We define the current similarly also at edges incident with u and w. If we label the edges as \(e_1, \dots , e_l\) we have a vector \({\varvec{j}}\in {\mathbb {R}}^{|E|}\) which has components \({\varvec{j}}_k = j(e_k)\). By construction and by (3.8) \({\varvec{j}}\) satisfies the so-called Kirchhoff’s current law, which means that at every vertex the current flowing in equals the current flowing out. We may write this simply as (see [15])

$$\begin{aligned} D {\varvec{j}} = {\varvec{\delta }}_1 - {\varvec{\delta }}_m \end{aligned}$$

where we have labeled the vertices as \(v_1, \dots , v_m\) with \(v_1 = u\) and \(v_m = w\), and \({\varvec{\delta }}_1\) and \( {\varvec{\delta }}_m\) are as in Lemma 2.3.

3.3 Technical lemmas

Before we prove the main theorem we recall the following lemma from Avelin et al. [1].

#### Short problem 1
Echo the Kirchhoff excerpt word for word, starting with "We define the" and going on through "et al. [1].".
The Kirchhoff excerpt and the records below have no connection to each other.

#### Input data
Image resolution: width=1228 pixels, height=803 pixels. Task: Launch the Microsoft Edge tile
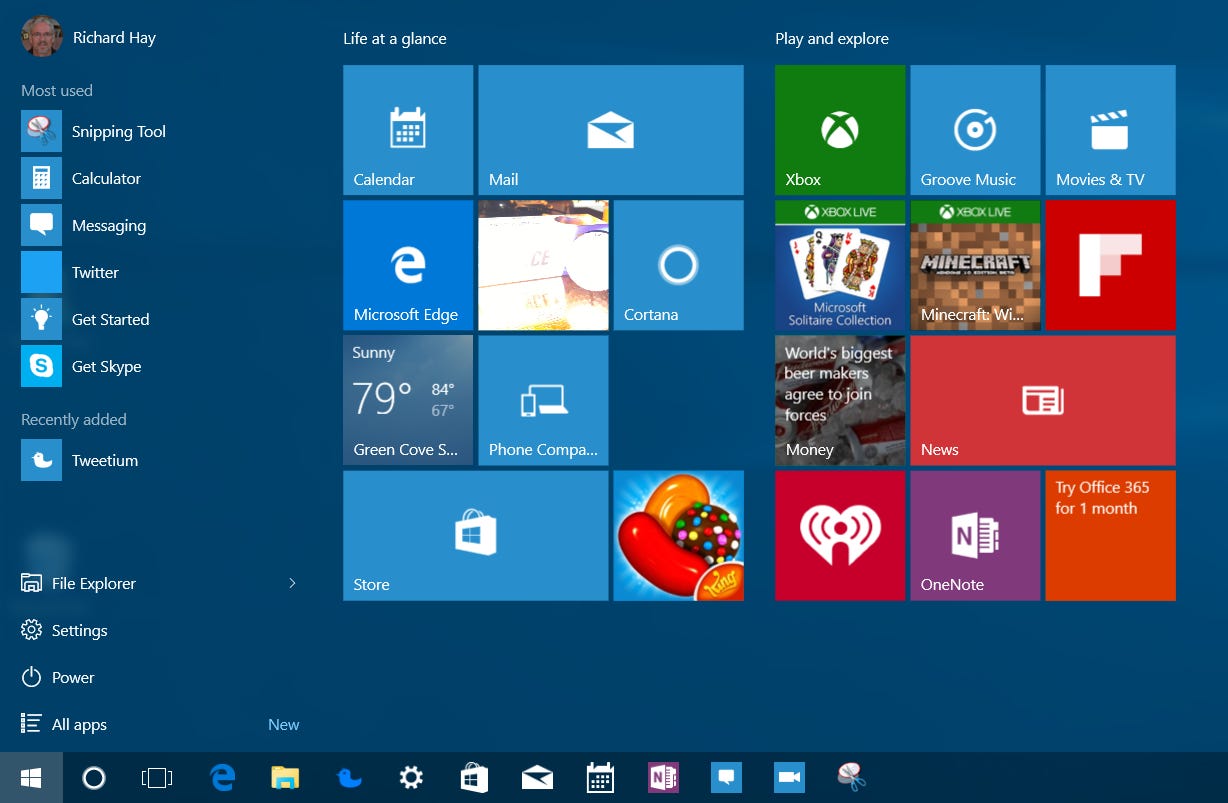408,265
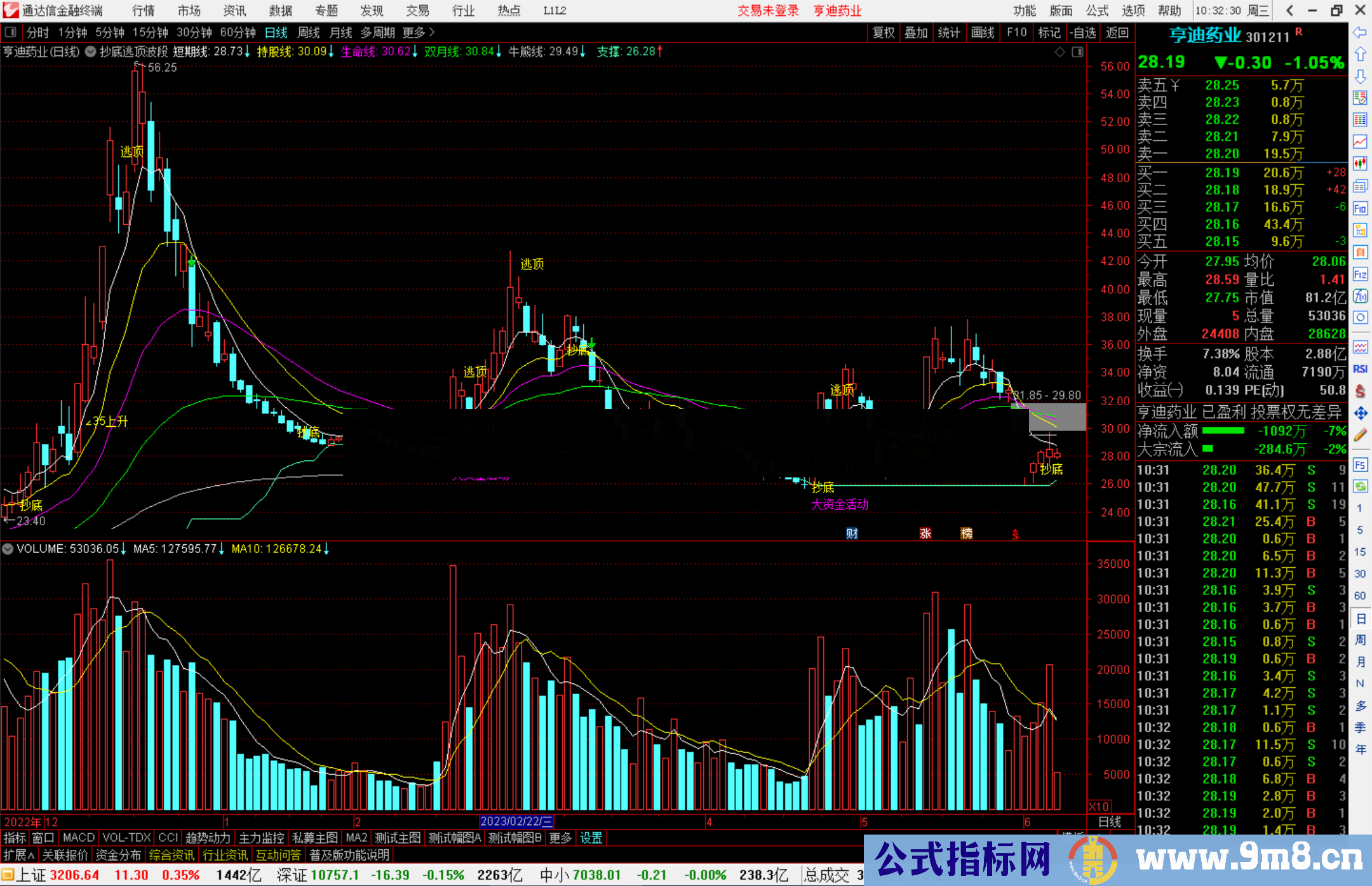
Task: Click the 设置 link in indicator bar
Action: (591, 838)
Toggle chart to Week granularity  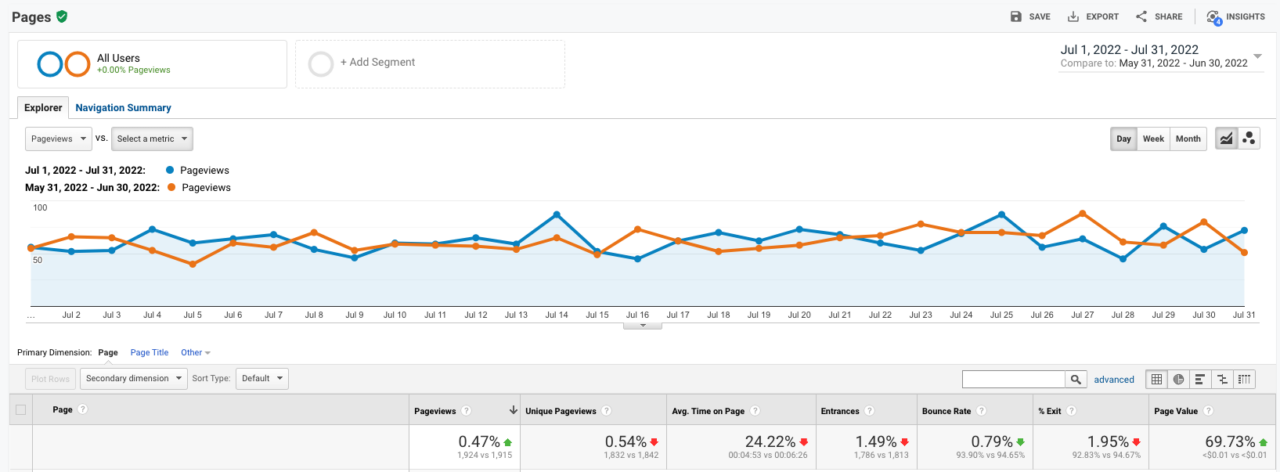(x=1153, y=139)
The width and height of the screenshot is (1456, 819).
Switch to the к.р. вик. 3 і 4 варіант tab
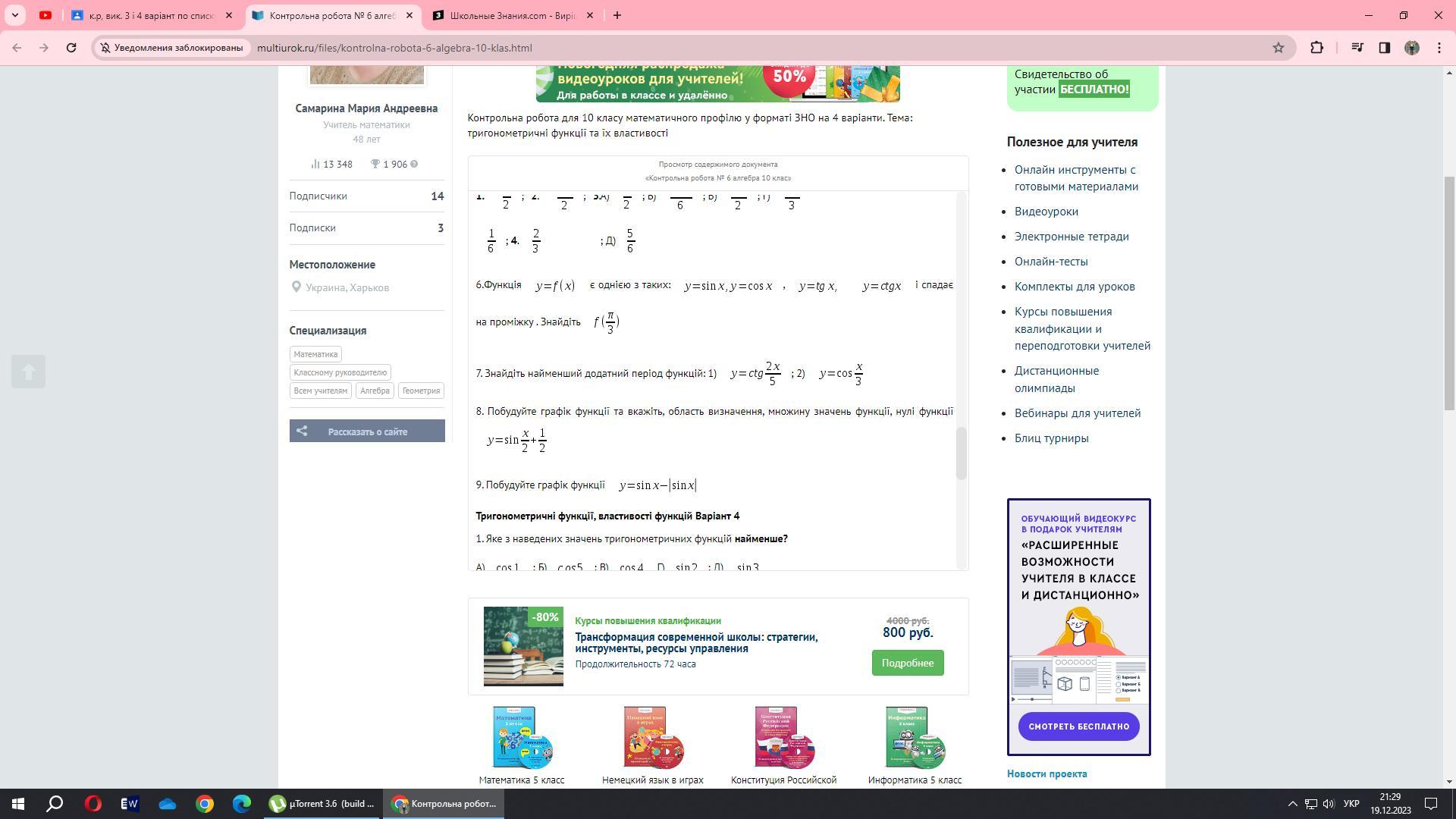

#### Short problem 2
Reproduce the records starting with the line with "The width and" and going on through the end of the records, with "screenshot" replaced by "image" and nothing else altered. Leave the pictures out.

#### Correct response 1
We define the current similarly also at edges incident with u and w. If we label the edges as \(e_1, \dots , e_l\) we have a vector \({\varvec{j}}\in {\mathbb {R}}^{|E|}\) which has components \({\varvec{j}}_k = j(e_k)\). By construction and by (3.8) \({\varvec{j}}\) satisfies the so-called Kirchhoff’s current law, which means that at every vertex the current flowing in equals the current flowing out. We may write this simply as (see [15])

$$\begin{aligned} D {\varvec{j}} = {\varvec{\delta }}_1 - {\varvec{\delta }}_m \end{aligned}$$

where we have labeled the vertices as \(v_1, \dots , v_m\) with \(v_1 = u\) and \(v_m = w\), and \({\varvec{\delta }}_1\) and \( {\varvec{\delta }}_m\) are as in Lemma 2.3.

3.3 Technical lemmas

Before we prove the main theorem we recall the following lemma from Avelin et al. [1].

#### Correct response 2
The width and height of the image is (1456, 819).
Switch to the к.р. вик. 3 і 4 варіант tab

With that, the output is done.